The CBC instead acts as an additional conduit for this right-wing media power by overly relying on the right-wing press for source material and by carelessly using their regular columnists as commentators - columnists whose status comes through exposure provided by right-wing owners.
I once asked a CBC television executive, in Toronto, a dedicated public broadcaster as it happened, why the corporation didn’t take on the media as a major beat, since media power and abuse were such a great continuing story, begging for coverage. It would also generate audience. He replied that if the CBC did move on it, then the other media would accuse the CBC of being self-serving and would start beating up on the CBC in return...and nobody would give the go-ahead.

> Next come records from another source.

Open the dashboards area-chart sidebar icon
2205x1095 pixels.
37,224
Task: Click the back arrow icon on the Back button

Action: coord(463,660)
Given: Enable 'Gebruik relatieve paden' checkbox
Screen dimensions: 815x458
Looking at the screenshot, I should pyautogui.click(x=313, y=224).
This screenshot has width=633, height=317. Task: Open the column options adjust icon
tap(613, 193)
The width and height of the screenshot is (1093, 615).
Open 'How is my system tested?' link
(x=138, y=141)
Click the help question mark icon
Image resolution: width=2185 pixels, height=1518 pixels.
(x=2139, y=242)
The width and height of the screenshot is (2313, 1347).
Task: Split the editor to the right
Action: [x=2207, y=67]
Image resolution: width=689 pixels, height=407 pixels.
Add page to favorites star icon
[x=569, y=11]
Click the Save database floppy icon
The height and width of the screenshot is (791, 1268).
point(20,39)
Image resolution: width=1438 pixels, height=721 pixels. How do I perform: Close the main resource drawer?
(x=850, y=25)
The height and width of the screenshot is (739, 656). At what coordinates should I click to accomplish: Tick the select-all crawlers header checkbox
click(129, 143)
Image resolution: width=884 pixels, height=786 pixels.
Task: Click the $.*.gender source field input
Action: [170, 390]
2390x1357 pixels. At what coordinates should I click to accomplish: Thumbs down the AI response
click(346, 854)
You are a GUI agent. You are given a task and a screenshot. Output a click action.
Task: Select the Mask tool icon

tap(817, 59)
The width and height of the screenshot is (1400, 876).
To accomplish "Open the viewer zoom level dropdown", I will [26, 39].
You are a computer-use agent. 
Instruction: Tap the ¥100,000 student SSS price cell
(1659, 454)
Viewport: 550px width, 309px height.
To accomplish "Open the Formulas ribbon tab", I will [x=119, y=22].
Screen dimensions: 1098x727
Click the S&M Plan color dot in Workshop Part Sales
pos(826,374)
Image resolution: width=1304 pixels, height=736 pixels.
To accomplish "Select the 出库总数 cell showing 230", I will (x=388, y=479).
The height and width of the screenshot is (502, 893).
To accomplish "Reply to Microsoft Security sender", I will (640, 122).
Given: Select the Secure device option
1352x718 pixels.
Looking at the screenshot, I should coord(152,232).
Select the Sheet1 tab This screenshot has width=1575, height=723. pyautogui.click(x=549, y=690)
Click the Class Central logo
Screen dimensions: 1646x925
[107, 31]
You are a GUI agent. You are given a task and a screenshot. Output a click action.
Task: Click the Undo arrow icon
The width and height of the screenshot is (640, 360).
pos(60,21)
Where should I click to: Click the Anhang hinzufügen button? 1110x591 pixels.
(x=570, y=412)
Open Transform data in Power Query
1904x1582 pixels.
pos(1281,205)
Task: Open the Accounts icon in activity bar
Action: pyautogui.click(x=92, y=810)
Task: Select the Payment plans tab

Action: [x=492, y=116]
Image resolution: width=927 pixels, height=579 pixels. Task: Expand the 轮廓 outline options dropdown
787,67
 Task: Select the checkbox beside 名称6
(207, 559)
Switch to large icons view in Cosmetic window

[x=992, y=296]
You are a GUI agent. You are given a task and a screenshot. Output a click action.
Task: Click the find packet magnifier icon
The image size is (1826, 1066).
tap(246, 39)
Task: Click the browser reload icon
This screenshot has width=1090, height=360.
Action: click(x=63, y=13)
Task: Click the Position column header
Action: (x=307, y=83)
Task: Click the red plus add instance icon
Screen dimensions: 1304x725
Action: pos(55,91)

So it was cowardice, was it? Are the CBC cowards?
At least he was honest.
Concentrated media power is the power to establish the frame. In order to appreciate its abuses not only conceptually but also in practice, and with that appreciate what kind of continuing journalistic response is really needed, one has to somehow move outside the frame...to actively work at it. A largely right-wing CBC, as I have described above, can’t and won’t do it.
The publicly-owned CBC, through to the 1970s, was a memorable part of the “growth of democracy” phase in the 20th century just past. It was so not because it was left-wing - again, it wasn’t - but because of the sense of democratic principle and populist courage that it carried forward from its founding in the 1930s.
I wonder how it is going to find that unique spirit of independence now.